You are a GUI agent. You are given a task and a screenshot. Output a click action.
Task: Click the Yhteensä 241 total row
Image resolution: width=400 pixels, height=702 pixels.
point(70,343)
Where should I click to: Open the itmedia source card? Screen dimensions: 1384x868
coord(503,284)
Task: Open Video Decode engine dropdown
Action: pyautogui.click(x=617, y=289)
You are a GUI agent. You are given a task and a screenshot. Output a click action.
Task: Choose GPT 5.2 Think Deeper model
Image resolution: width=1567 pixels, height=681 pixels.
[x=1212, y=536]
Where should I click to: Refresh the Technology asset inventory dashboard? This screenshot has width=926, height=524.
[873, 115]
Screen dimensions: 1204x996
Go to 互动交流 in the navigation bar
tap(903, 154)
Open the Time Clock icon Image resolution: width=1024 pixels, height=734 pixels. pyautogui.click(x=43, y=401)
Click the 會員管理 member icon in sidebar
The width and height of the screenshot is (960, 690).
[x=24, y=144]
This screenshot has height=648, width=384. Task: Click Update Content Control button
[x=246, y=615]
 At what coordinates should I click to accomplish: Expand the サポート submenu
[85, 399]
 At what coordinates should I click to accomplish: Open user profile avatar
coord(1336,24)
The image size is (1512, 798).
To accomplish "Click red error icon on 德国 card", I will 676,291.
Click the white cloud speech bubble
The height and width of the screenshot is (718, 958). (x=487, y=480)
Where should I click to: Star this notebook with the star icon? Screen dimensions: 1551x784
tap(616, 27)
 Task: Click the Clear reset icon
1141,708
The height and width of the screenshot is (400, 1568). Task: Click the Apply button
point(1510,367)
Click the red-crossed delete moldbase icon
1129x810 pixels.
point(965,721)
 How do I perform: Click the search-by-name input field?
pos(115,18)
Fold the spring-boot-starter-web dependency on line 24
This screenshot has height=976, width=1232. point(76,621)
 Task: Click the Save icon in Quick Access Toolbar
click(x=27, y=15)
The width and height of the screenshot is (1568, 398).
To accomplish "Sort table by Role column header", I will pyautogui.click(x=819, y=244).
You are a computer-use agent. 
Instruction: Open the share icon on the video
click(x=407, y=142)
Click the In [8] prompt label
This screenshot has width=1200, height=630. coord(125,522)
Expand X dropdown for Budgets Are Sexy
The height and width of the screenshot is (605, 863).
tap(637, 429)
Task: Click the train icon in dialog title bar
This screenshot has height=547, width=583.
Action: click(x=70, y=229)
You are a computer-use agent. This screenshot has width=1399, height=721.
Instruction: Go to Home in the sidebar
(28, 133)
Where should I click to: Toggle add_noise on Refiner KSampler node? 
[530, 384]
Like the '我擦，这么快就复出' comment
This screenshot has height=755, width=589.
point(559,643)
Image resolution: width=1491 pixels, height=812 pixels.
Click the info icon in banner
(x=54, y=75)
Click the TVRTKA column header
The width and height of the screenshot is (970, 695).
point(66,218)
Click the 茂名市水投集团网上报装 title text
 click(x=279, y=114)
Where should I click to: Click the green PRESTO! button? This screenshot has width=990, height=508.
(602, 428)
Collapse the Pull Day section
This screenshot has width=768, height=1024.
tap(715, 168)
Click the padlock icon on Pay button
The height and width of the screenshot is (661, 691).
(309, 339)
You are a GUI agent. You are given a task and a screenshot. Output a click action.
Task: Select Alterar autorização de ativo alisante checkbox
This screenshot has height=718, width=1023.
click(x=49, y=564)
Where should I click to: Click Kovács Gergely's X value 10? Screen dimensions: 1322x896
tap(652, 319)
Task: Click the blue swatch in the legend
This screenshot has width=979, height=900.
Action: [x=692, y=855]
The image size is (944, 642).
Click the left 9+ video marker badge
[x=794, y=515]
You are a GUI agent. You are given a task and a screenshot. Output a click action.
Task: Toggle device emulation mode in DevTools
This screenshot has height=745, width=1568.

**WHAT YOU NEED TO DO:** Recast all of the items above as a numbered list, one line per entry, leaving out any blank lines.

**RESULT BELOW:**
1. You are a GUI agent. You are given a task and a screenshot. Output a click action.
2. Task: Click the Yhteensä 241 total row
3. Image resolution: width=400 pixels, height=702 pixels.
4. point(70,343)
5. Where should I click to: Open the itmedia source card? Screen dimensions: 1384x868
6. coord(503,284)
7. Task: Open Video Decode engine dropdown
8. Action: pyautogui.click(x=617, y=289)
9. You are a GUI agent. You are given a task and a screenshot. Output a click action.
10. Task: Choose GPT 5.2 Think Deeper model
11. Image resolution: width=1567 pixels, height=681 pixels.
12. [x=1212, y=536]
13. Where should I click to: Refresh the Technology asset inventory dashboard? This screenshot has width=926, height=524.
14. [873, 115]
15. Screen dimensions: 1204x996
16. Go to 互动交流 in the navigation bar
17. tap(903, 154)
18. Open the Time Clock icon Image resolution: width=1024 pixels, height=734 pixels. pyautogui.click(x=43, y=401)
19. Click the 會員管理 member icon in sidebar
20. The width and height of the screenshot is (960, 690).
21. [x=24, y=144]
22. This screenshot has height=648, width=384. Task: Click Update Content Control button
23. [x=246, y=615]
24.  At what coordinates should I click to accomplish: Expand the サポート submenu
25. [85, 399]
26.  At what coordinates should I click to accomplish: Open user profile avatar
27. coord(1336,24)
28. The image size is (1512, 798).
29. To accomplish "Click red error icon on 德国 card", I will 676,291.
30. Click the white cloud speech bubble
31. The height and width of the screenshot is (718, 958). (x=487, y=480)
32. Where should I click to: Star this notebook with the star icon? Screen dimensions: 1551x784
33. tap(616, 27)
34.  Task: Click the Clear reset icon
35. 1141,708
36. The height and width of the screenshot is (400, 1568). Task: Click the Apply button
37. point(1510,367)
38. Click the red-crossed delete moldbase icon
39. 1129x810 pixels.
40. point(965,721)
41.  How do I perform: Click the search-by-name input field?
42. pos(115,18)
43. Fold the spring-boot-starter-web dependency on line 24
44. This screenshot has height=976, width=1232. point(76,621)
45.  Task: Click the Save icon in Quick Access Toolbar
46. click(x=27, y=15)
47. The width and height of the screenshot is (1568, 398).
48. To accomplish "Sort table by Role column header", I will pyautogui.click(x=819, y=244).
49. You are a computer-use agent. 
50. Instruction: Open the share icon on the video
51. click(x=407, y=142)
52. Click the In [8] prompt label
53. This screenshot has width=1200, height=630. coord(125,522)
54. Expand X dropdown for Budgets Are Sexy
55. The height and width of the screenshot is (605, 863).
56. tap(637, 429)
57. Task: Click the train icon in dialog title bar
58. This screenshot has height=547, width=583.
59. Action: click(x=70, y=229)
60. You are a computer-use agent. This screenshot has width=1399, height=721.
61. Instruction: Go to Home in the sidebar
62. (28, 133)
63. Where should I click to: Toggle add_noise on Refiner KSampler node? 
64. [530, 384]
65. Like the '我擦，这么快就复出' comment
66. This screenshot has height=755, width=589.
67. point(559,643)
68. Image resolution: width=1491 pixels, height=812 pixels.
69. Click the info icon in banner
70. (x=54, y=75)
71. Click the TVRTKA column header
72. The width and height of the screenshot is (970, 695).
73. point(66,218)
74. Click the 茂名市水投集团网上报装 title text
75.  click(x=279, y=114)
76. Where should I click to: Click the green PRESTO! button? This screenshot has width=990, height=508.
77. (602, 428)
78. Collapse the Pull Day section
79. This screenshot has width=768, height=1024.
80. tap(715, 168)
81. Click the padlock icon on Pay button
82. The height and width of the screenshot is (661, 691).
83. (309, 339)
84. You are a GUI agent. You are given a task and a screenshot. Output a click action.
85. Task: Select Alterar autorização de ativo alisante checkbox
86. This screenshot has height=718, width=1023.
87. click(x=49, y=564)
88. Where should I click to: Click Kovács Gergely's X value 10? Screen dimensions: 1322x896
89. tap(652, 319)
90. Task: Click the blue swatch in the legend
91. This screenshot has width=979, height=900.
92. Action: [x=692, y=855]
93. The image size is (944, 642).
94. Click the left 9+ video marker badge
95. [x=794, y=515]
96. You are a GUI agent. You are given a task and a screenshot. Output a click action.
97. Task: Toggle device emulation mode in DevTools
98. This screenshot has height=745, width=1568.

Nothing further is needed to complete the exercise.